Thomas Lerôy, der Choreograph, hat Lily zur Kompanie geholt. Sie kennt offenbar auch einen Teil vom "richtigen” Leben, sie sprüht geradezu vor Sinnlichkeit und Vitalität.

"Sieh mal, wie sie sich bewegt: Ungenau , aber mühelos. Nichts ist vorgetäuscht. Hinreißend! Okay, das war wunderbar. Wir beginnen noch mal von vorne!"

Für Nina ist Lily zunächst das Böse schlechthin: Die Konkurrentin, die ihr die Traumrolle wegnehmen will. Sie wehrt sich gegen diese Vorstellung mit noch mehr Disziplin und trainiert, bis die Füße bluten.

"Na schön, komm mit! Komm, wir zwei gehen tanzen!"

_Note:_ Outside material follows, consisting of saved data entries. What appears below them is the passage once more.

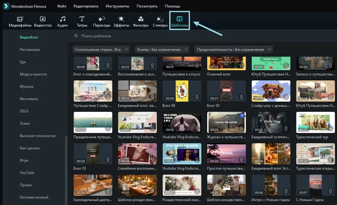Open the Файл menu
Image resolution: width=337 pixels, height=205 pixels.
coord(62,6)
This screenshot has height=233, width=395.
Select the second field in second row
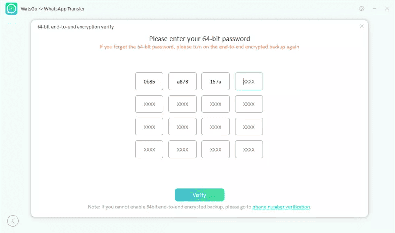(x=182, y=104)
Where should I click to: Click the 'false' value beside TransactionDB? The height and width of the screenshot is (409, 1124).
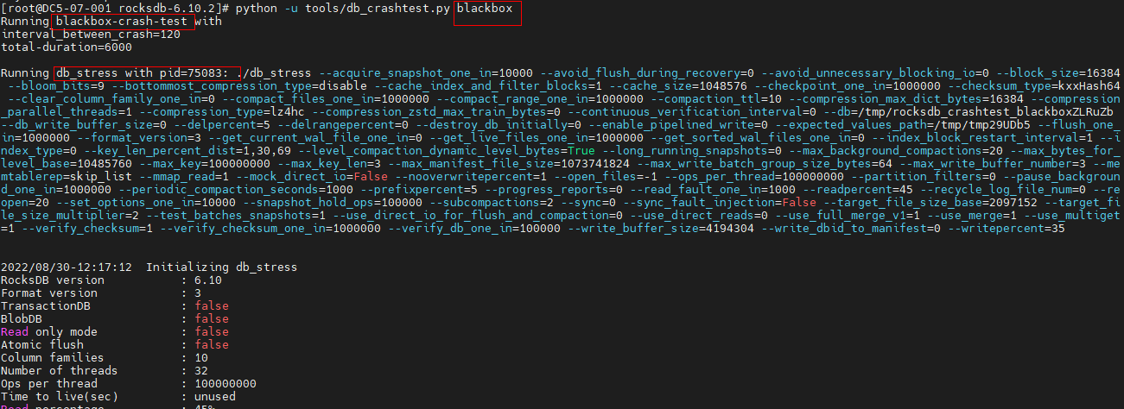(x=212, y=305)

Gleichzeitig ist sie von der Konkurrentin fasziniert. Fest entschlossen, zu ihrer abgründigen Seite vorzudringen, lässt sie sich von Lily sogar zu einem Besuch in einem Club überreden. Aber sie ist eben nicht Lily, sondern die obsessive, sich ständig kontrollierende Nina.

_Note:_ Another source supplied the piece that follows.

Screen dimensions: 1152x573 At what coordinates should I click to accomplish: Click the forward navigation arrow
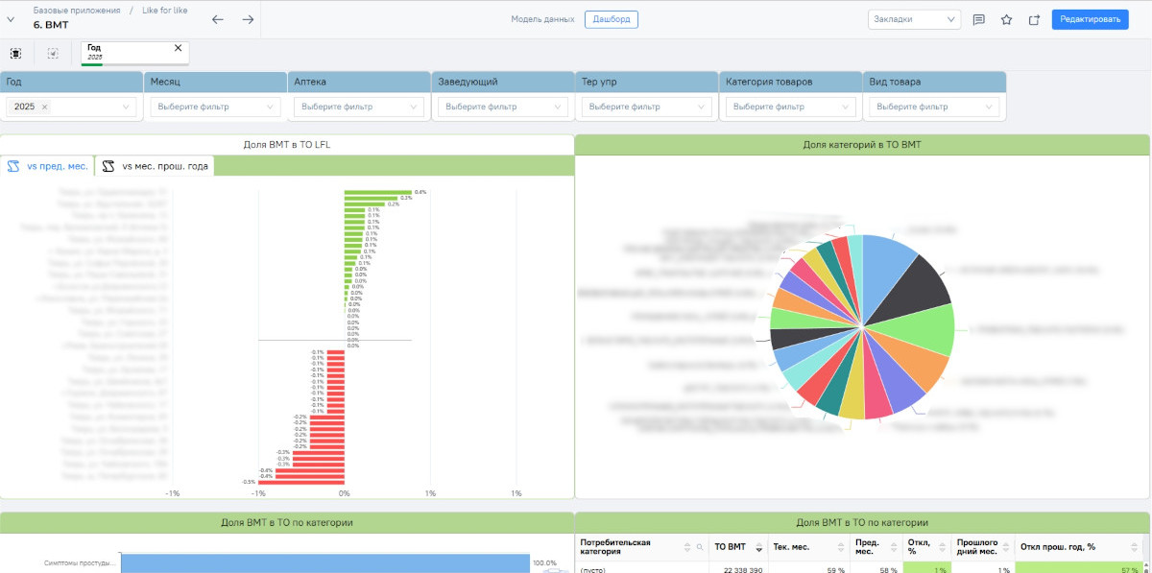[x=248, y=19]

"Nicht so kontrolliert! Verführ uns! Nicht nur den Prinzen! Den Hof, die Zuschauer, die ganze Welt!"

Ihre Besessenheit und ihre Angst, die Rolle zu verlieren, stürzen Nina in eine tiefe Identitätskrise. In einer Welt zwischen Wirklichkeit und Wahn bewegt sie sich auf die Erfüllung ihres großen Tanztraums zu. Die Geschichte der jungen Ballerina mutiert zum Psychothriller.